March 16, 2026Database9 min read

ECS Autoscaling Fought Our Postgres max_connections at 2AM and Postgres Won

Published March 16, 20269 min read

2:14 AM, Saturday. PagerDuty woke me up. API error rate had gone from 0% to 78% in under four minutes. Eleven thousand users were mid-checkout during a flash sale we'd announced via email six hours earlier. The error was one I'd never seen in production: remaining connection slots are reserved for non-replication superuser connections. It took us 2.5 hours to fully understand what happened. The root cause was embarrassingly simple math we'd never done.

Production failure

The timeline was brutal in its speed. 2:10 AM, the flash sale promo email hit 80,000 inboxes. 2:12 AM, traffic had tripled. ECS autoscaling kicked in exactly as designed. 2:14 AM, health checks started failing. 2:18 AM, 78% of API requests were returning 500s.

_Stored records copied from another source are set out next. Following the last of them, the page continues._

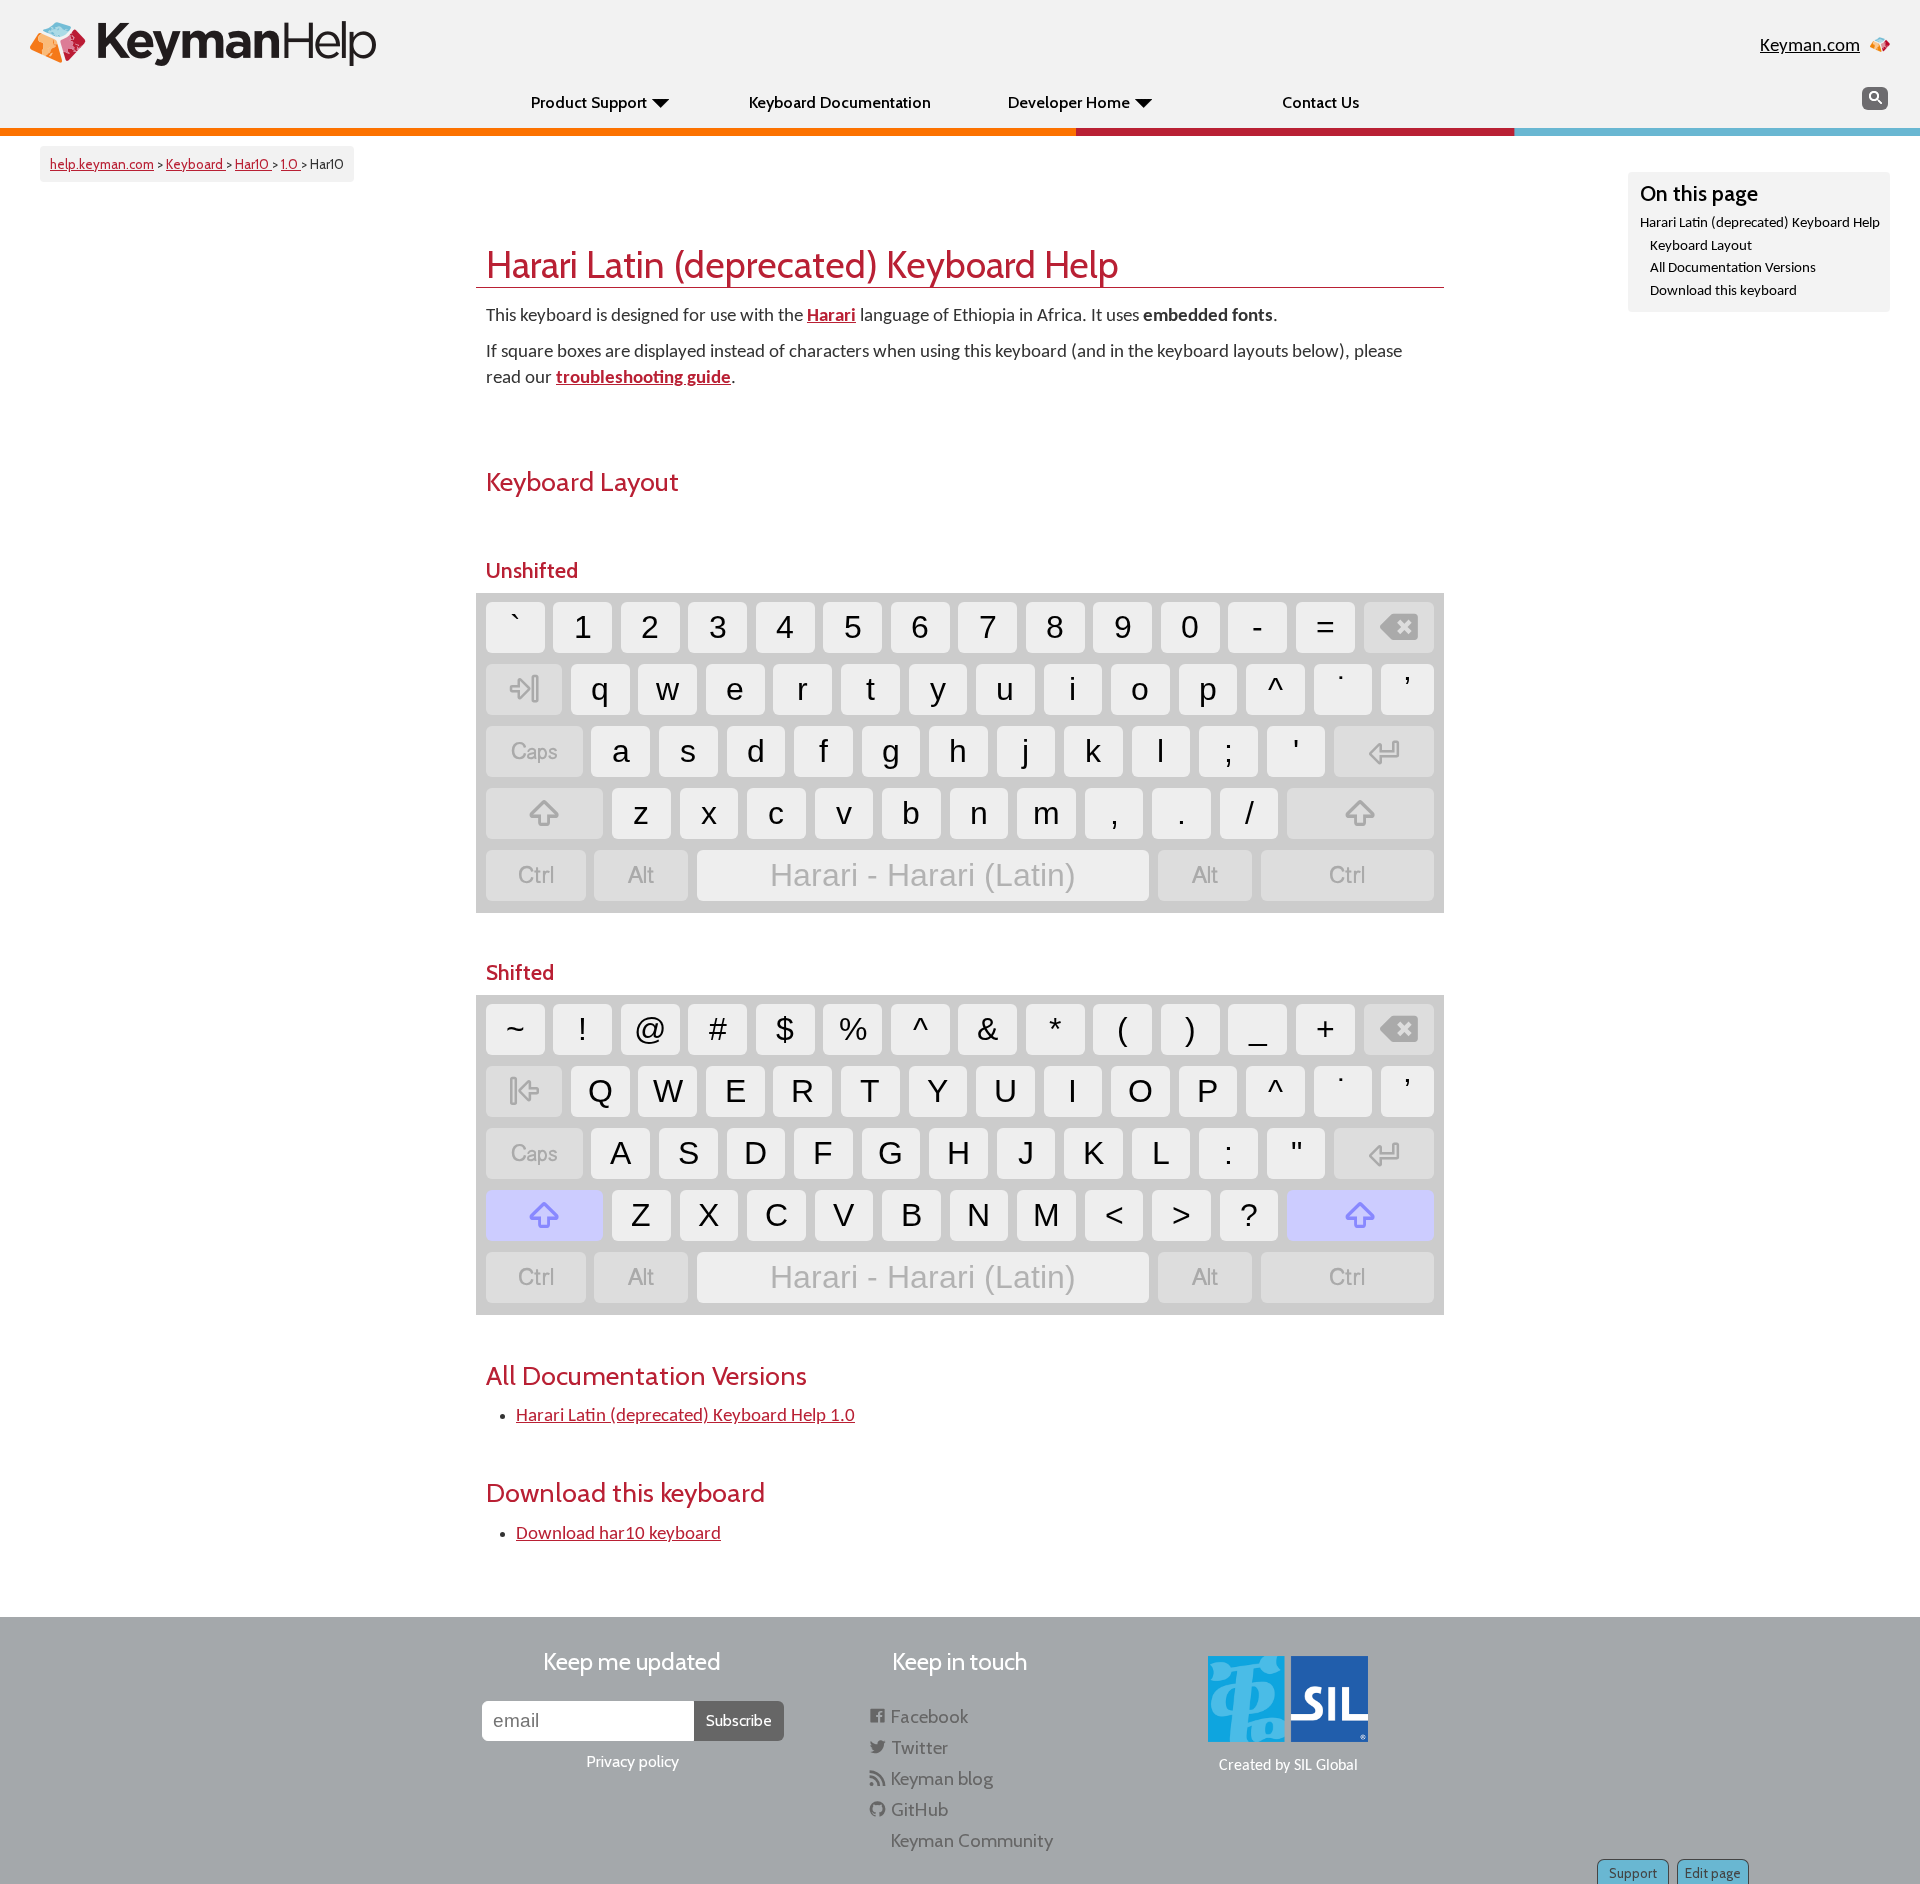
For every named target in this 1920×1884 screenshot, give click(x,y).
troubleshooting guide (643, 378)
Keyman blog (942, 1778)
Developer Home (1069, 102)
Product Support (589, 102)
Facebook (929, 1716)
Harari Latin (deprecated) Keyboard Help (1760, 223)
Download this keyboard (1723, 291)
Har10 (253, 164)
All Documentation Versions (1733, 268)
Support (1633, 1873)
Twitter (919, 1747)
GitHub (919, 1809)
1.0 (291, 164)
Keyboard (196, 164)
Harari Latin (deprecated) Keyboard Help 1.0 (685, 1416)
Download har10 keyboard (618, 1534)
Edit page (1713, 1873)
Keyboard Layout (1701, 246)
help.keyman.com (102, 164)
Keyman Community (972, 1840)
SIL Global (1326, 1766)
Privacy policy (632, 1761)
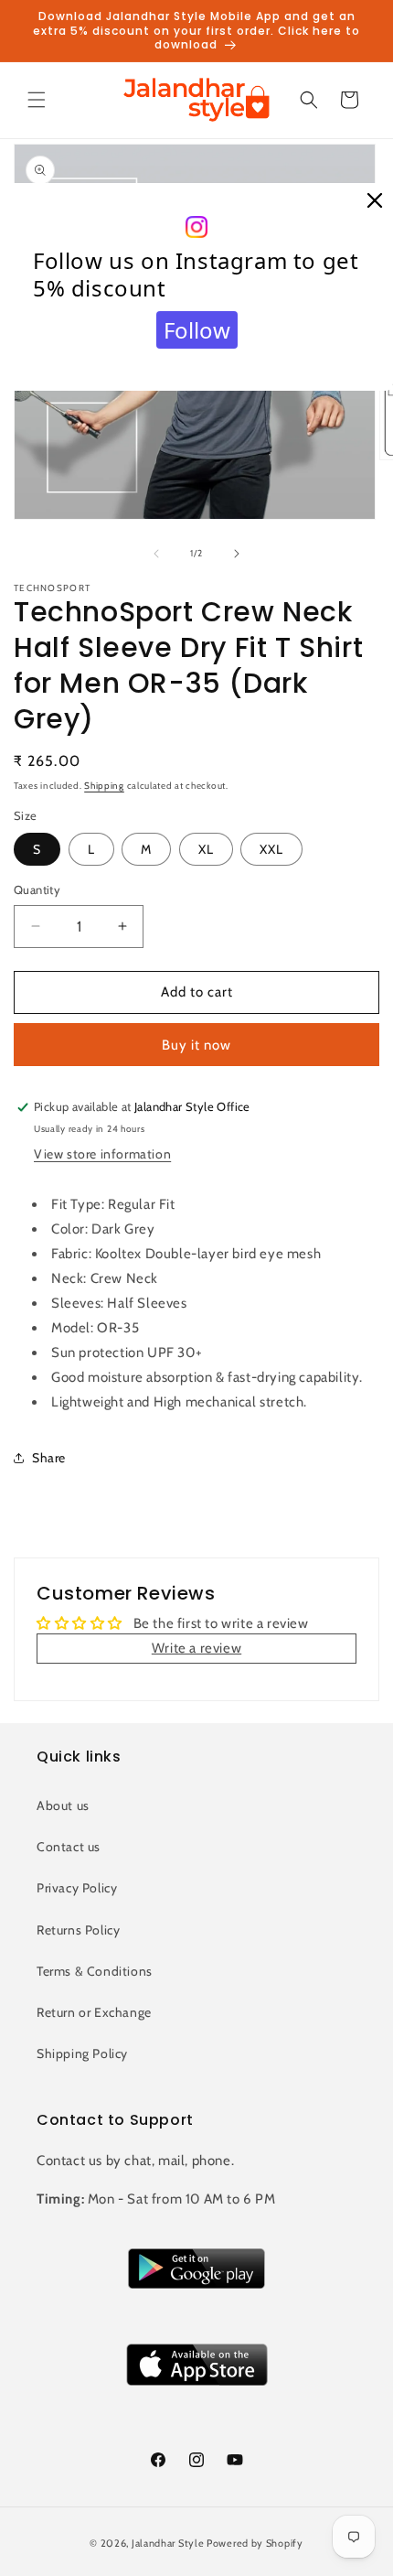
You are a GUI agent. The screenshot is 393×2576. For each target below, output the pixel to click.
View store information (102, 1154)
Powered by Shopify (255, 2543)
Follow (197, 330)
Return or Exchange (94, 2012)
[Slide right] (237, 554)
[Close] (374, 201)
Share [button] (49, 1458)
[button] (36, 100)
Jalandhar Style (168, 2543)
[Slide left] (156, 554)
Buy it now (196, 1045)
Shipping (104, 786)
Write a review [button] (196, 1648)
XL (206, 849)
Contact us (69, 1846)
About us (63, 1805)
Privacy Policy (77, 1888)
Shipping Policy (82, 2053)
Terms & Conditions (95, 1971)
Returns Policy (78, 1930)
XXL (271, 849)
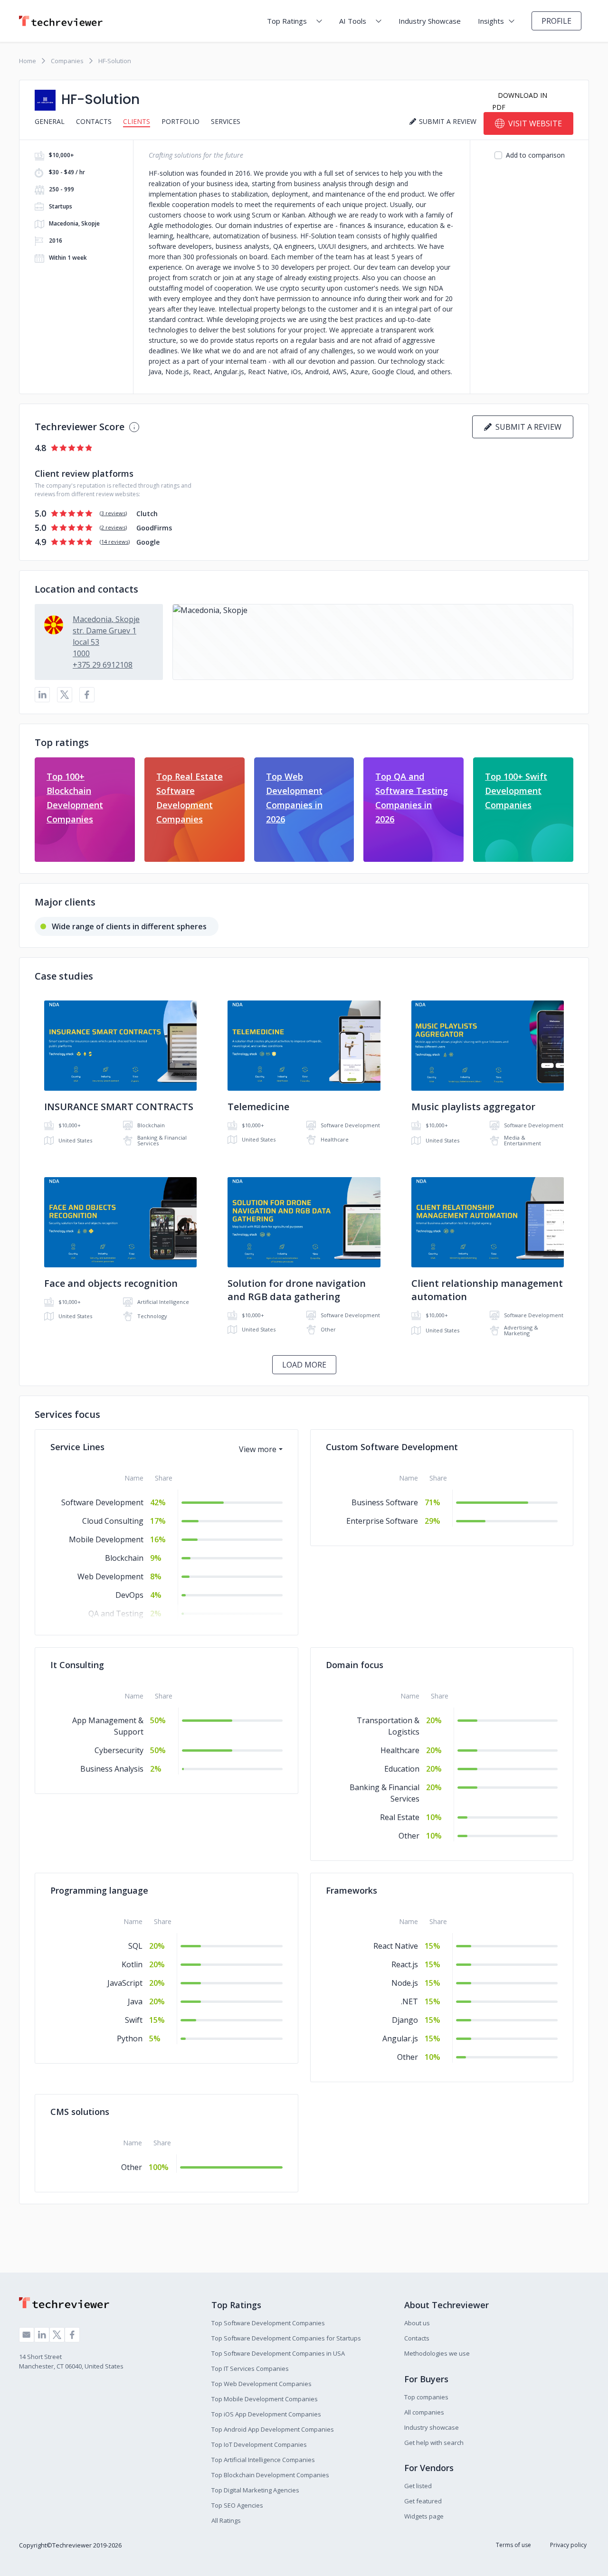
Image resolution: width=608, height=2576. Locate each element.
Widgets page (424, 2516)
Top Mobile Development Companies (264, 2399)
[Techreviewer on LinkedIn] (41, 2334)
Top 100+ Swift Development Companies (516, 791)
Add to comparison (535, 155)
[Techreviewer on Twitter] (57, 2334)
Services (225, 121)
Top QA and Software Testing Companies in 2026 (411, 798)
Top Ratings (287, 21)
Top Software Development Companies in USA (278, 2353)
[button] (372, 642)
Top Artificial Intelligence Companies (263, 2459)
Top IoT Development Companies (259, 2444)
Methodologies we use (437, 2353)
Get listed (418, 2486)
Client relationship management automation (487, 1290)
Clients (136, 121)
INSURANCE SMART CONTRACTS (118, 1106)
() (113, 513)
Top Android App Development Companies (272, 2429)
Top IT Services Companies (250, 2368)
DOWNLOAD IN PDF (519, 101)
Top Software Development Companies (268, 2323)
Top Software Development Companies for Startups (286, 2338)
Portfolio (181, 121)
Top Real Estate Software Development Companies (189, 798)
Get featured (423, 2501)
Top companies (426, 2397)
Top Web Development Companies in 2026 (294, 798)
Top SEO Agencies (237, 2505)
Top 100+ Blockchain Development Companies (75, 798)
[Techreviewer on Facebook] (72, 2334)
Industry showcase (431, 2427)
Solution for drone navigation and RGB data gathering (297, 1290)
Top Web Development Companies (261, 2383)
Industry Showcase (430, 21)
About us (417, 2323)
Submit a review (526, 427)
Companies (67, 61)
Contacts (94, 121)
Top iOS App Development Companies (266, 2414)
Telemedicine (258, 1106)
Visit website (535, 123)
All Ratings (226, 2520)
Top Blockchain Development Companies (270, 2475)
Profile (556, 21)
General (50, 121)
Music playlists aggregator (473, 1106)
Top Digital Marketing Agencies (255, 2490)
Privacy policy (568, 2545)
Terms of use (513, 2545)
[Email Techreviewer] (26, 2334)
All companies (424, 2412)
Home (27, 61)
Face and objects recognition (111, 1283)
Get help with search (434, 2442)
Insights (491, 21)
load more (304, 1364)
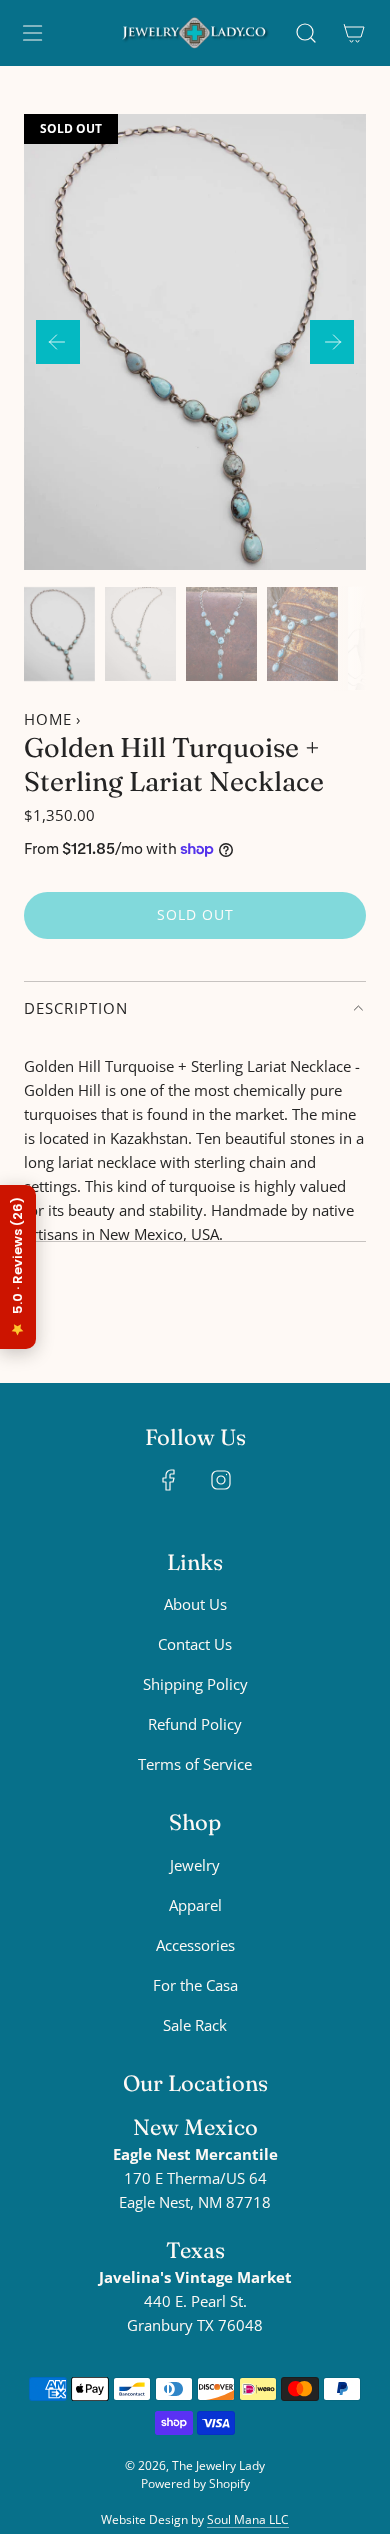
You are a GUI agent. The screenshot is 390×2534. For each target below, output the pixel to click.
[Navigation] (32, 33)
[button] (58, 342)
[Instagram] (221, 1480)
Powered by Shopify (195, 2483)
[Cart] (354, 33)
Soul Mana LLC (248, 2519)
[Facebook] (169, 1480)
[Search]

CloudWatch showed ECS scaling from 5 tasks to 38 tasks in roughly 12 minutes. P99 latency went from 180ms to 30 seconds (our timeout limit) and then to complete connection refusals. Roughly $14,200 in transactions failed or were abandoned. We manually rolled back to 5 tasks and restored service at 4:42 AM. 2 hours and 28 minutes after the first alert.

  TIMELINE OF COLLAPSE

  02:10 AM  Promo email delivered → traffic 3× normal
  02:12 AM  ECS autoscaling triggers  [5 tasks → scaling up]
  02:14 AM  First health check fails  [error rate: 12%]
  02:16 AM  New tasks can't connect   [error rate: 41%]
  02:18 AM  Connection slots exhausted [error rate: 78%]
  02:19 AM  Old tasks start failing too [error rate: 94%]
  02:22 AM  On-call engineer joins bridge
  04:42 AM  Service restored (manual rollback + pool resize)

  Users affected:  ~11,400
  Failed revenue:  ~$14,200
  Time to resolve: 2h 28m

False assumptions

Our autoscaling configuration looked fine on paper. Sensible CPU and memory thresholds, tested deployments under load, validated individual task health. What we'd never done was treat max_connections as a hard ceiling that every new task competed for.

The assumption baked into our infra was simple: more tasks, more traffic handled. That's true in a stateless world. Every Node.js task we ran used knex with a connection pool, and every pool was configured with the same environment variable, PG_POOL_SIZE=10, which we'd set once years ago and never touched. Reasonable for 5 tasks. Catastrophic for 38.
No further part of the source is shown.